What is needed is an exact copy of the lines in the entries below from the one holding "This screenshot has width=924, height=572." through the one holding "Given: Apply the year filter", pictures excluded.

[Stored items from a collection]
-- Opening Marker --

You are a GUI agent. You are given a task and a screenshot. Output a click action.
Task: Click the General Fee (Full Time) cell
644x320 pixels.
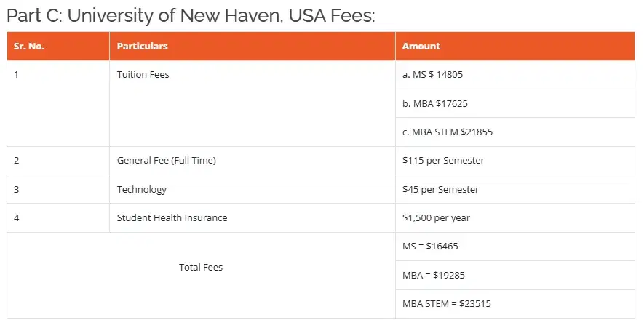[166, 160]

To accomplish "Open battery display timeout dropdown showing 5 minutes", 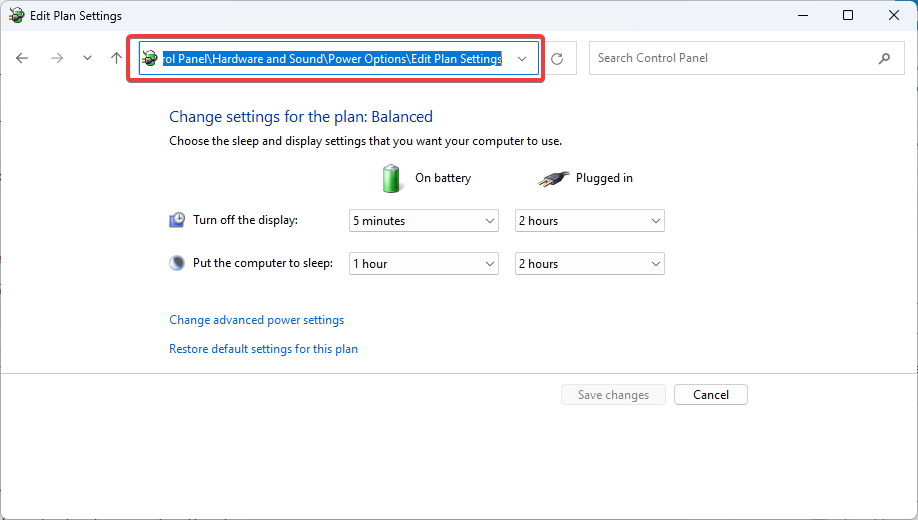I will click(424, 221).
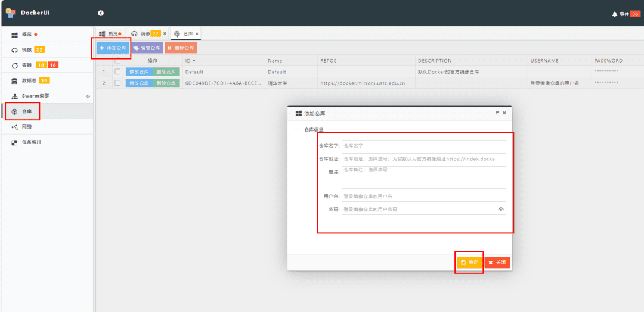Toggle password visibility eye icon
Viewport: 644px width, 312px height.
tap(501, 209)
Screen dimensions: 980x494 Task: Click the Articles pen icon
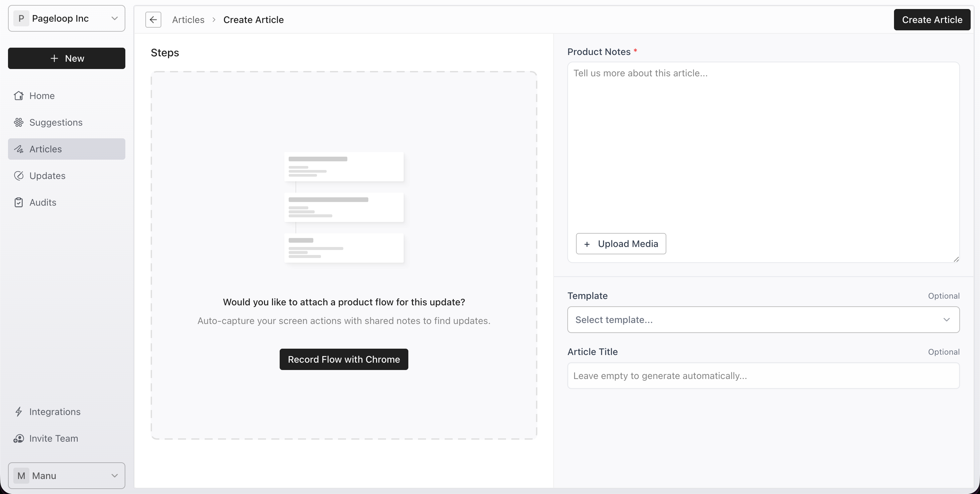pyautogui.click(x=19, y=149)
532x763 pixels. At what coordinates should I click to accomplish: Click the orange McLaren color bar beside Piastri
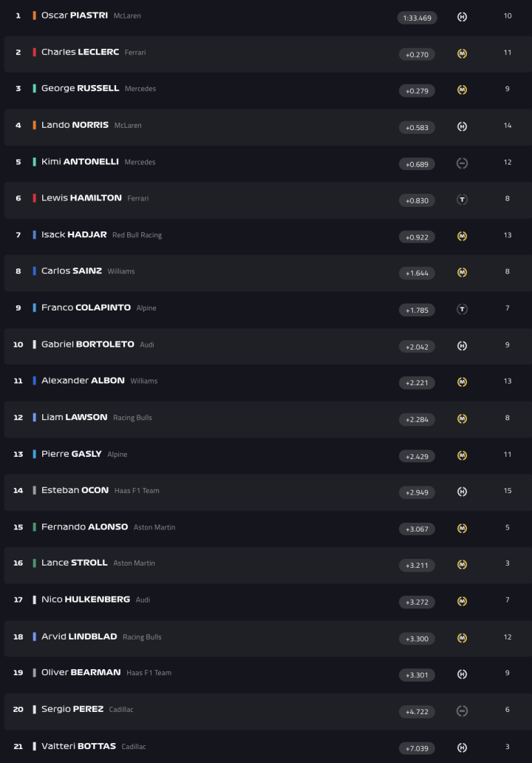tap(34, 16)
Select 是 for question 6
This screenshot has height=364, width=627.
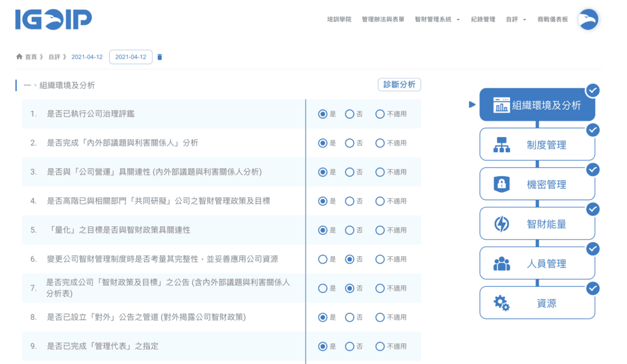click(323, 259)
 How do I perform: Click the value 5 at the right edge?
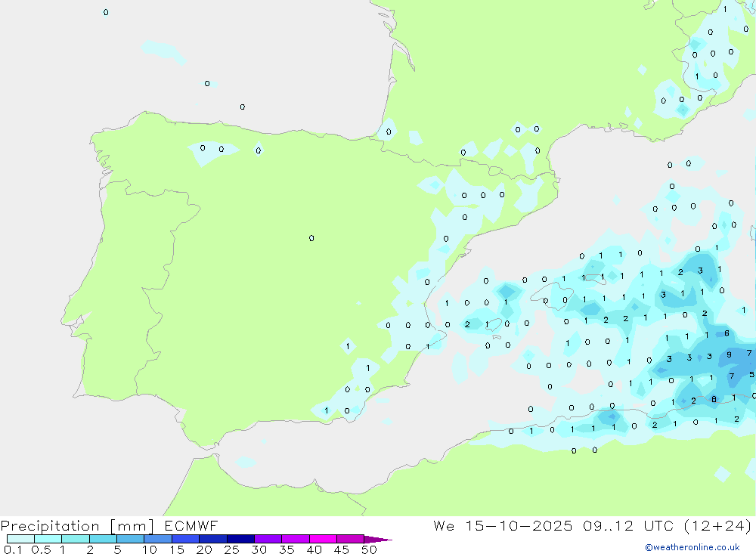[x=751, y=374]
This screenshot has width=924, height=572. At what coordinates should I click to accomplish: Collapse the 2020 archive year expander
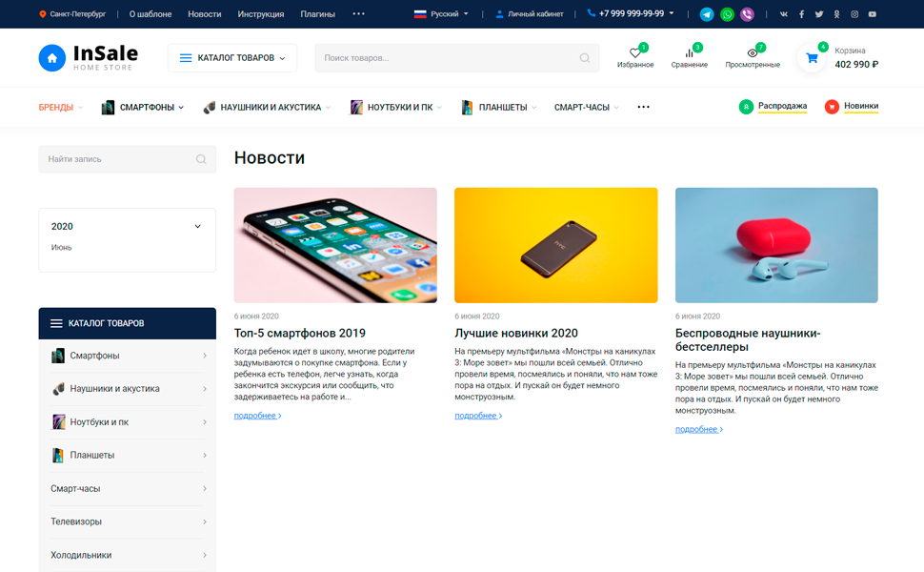(x=197, y=227)
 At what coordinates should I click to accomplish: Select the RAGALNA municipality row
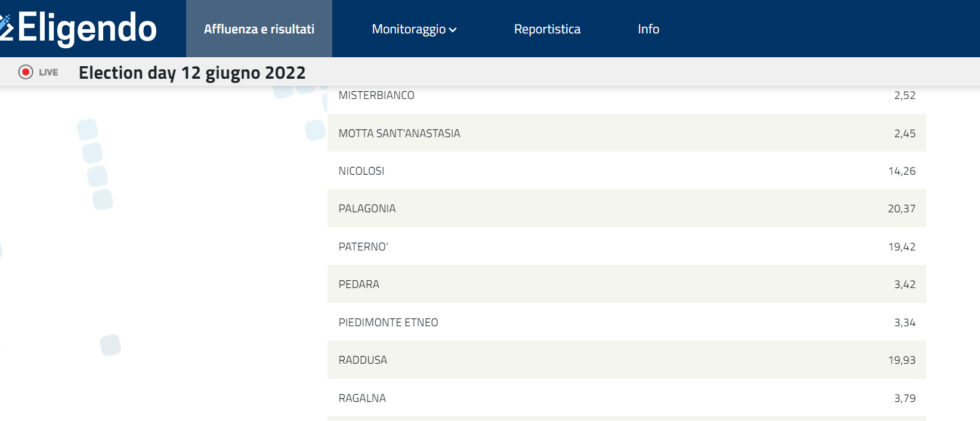pos(625,398)
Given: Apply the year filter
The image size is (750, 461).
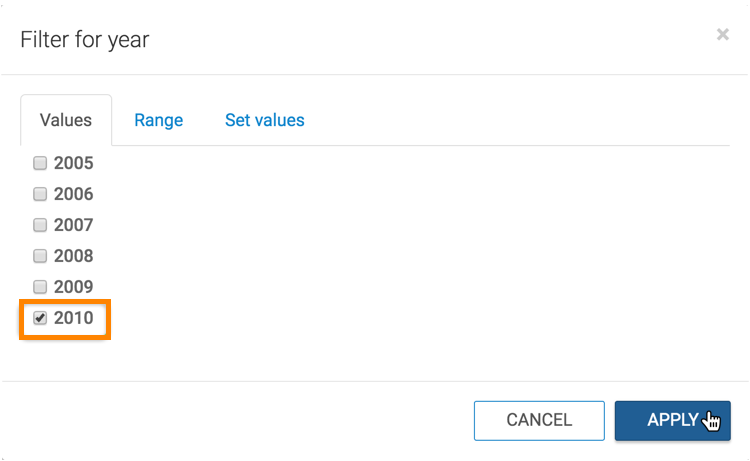Looking at the screenshot, I should (672, 420).
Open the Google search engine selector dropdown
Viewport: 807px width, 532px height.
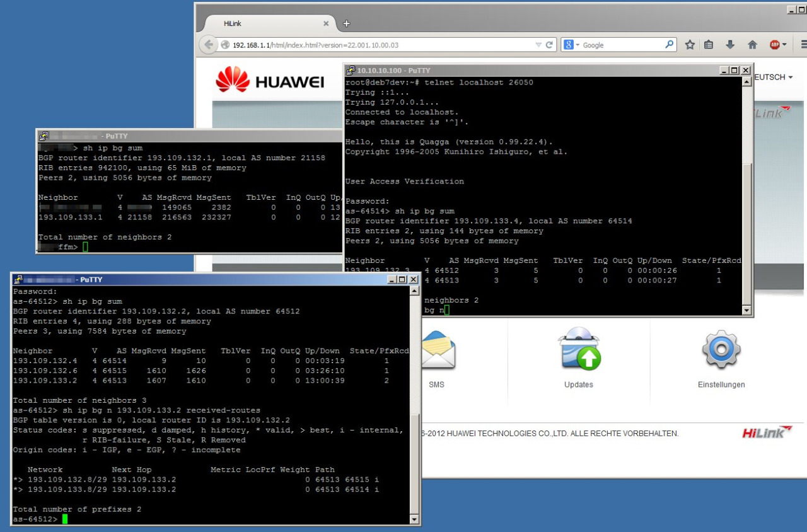tap(571, 45)
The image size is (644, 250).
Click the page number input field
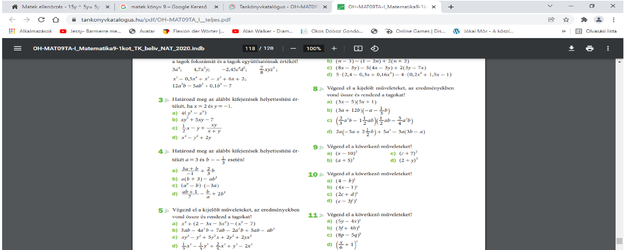pyautogui.click(x=250, y=49)
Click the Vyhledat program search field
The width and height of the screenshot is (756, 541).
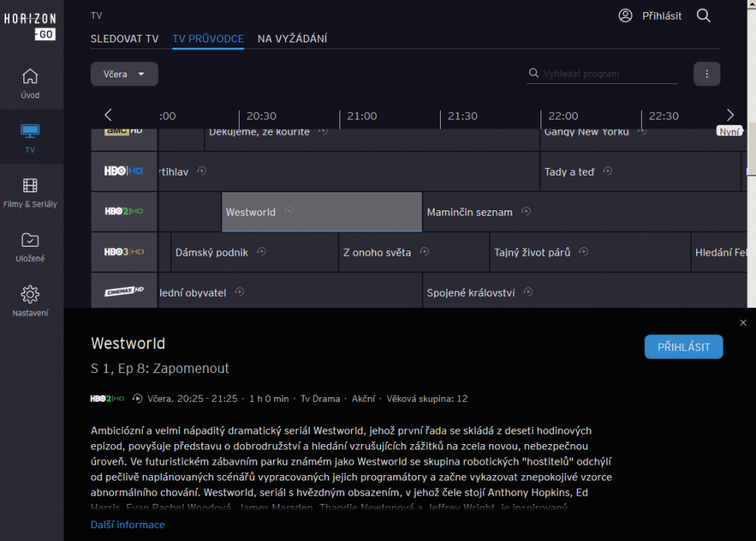pos(609,73)
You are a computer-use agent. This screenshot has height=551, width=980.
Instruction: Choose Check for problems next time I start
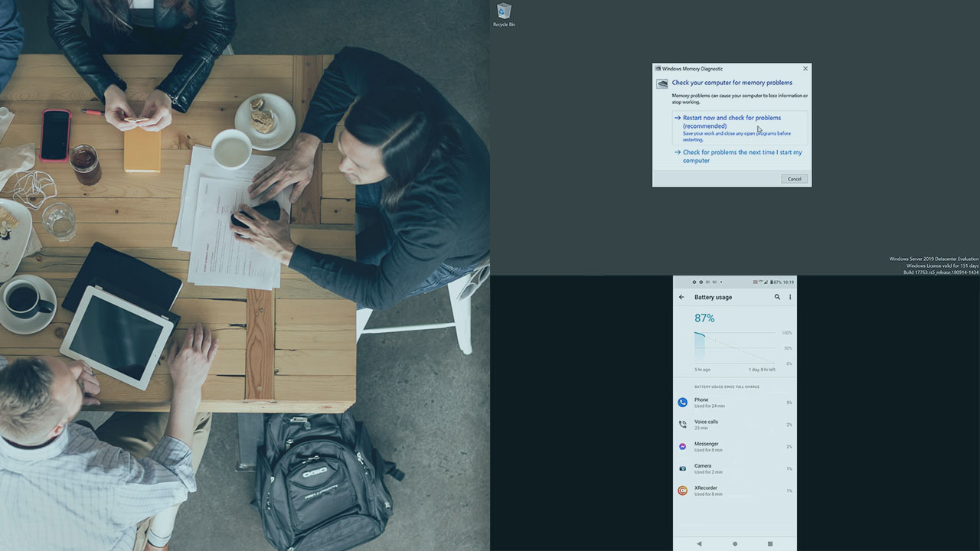741,156
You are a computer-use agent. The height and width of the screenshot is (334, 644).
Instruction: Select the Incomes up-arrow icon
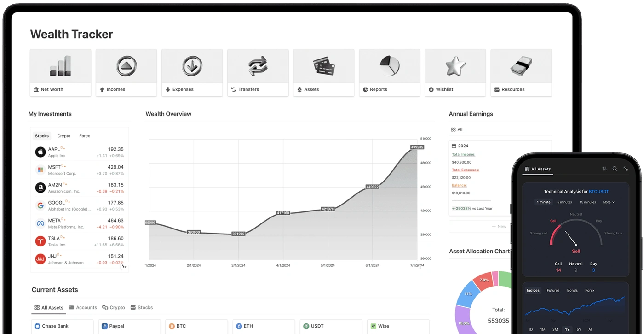(126, 66)
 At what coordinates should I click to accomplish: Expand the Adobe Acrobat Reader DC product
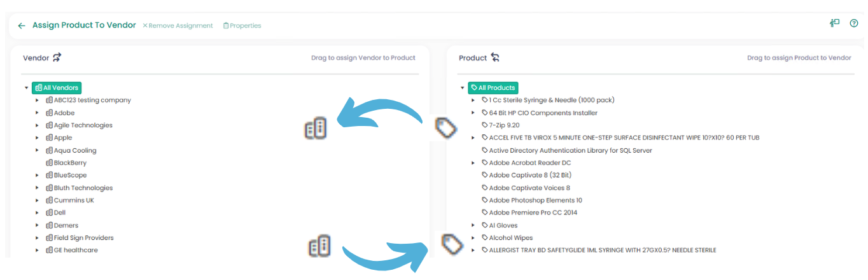[x=473, y=163]
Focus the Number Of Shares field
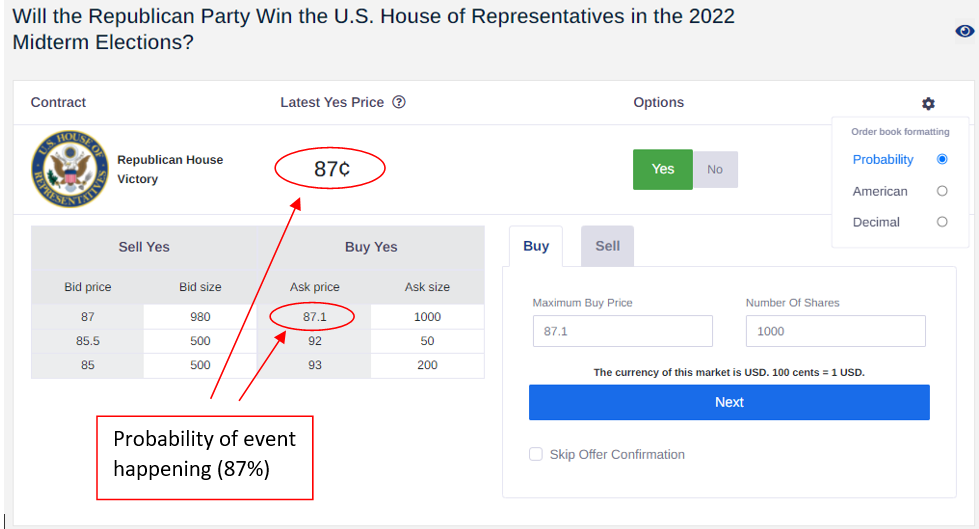Screen dimensions: 979x529 tap(835, 331)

-- Closing Marker --

### Solution for this problem:
This screenshot has width=924, height=572. At what coordinates should I click to accomplish: Collapse the 2020 archive year expander
(x=197, y=227)
 At what coordinates should I click to accomplish: Select the RAGALNA municipality row
pos(625,398)
Given: Apply the year filter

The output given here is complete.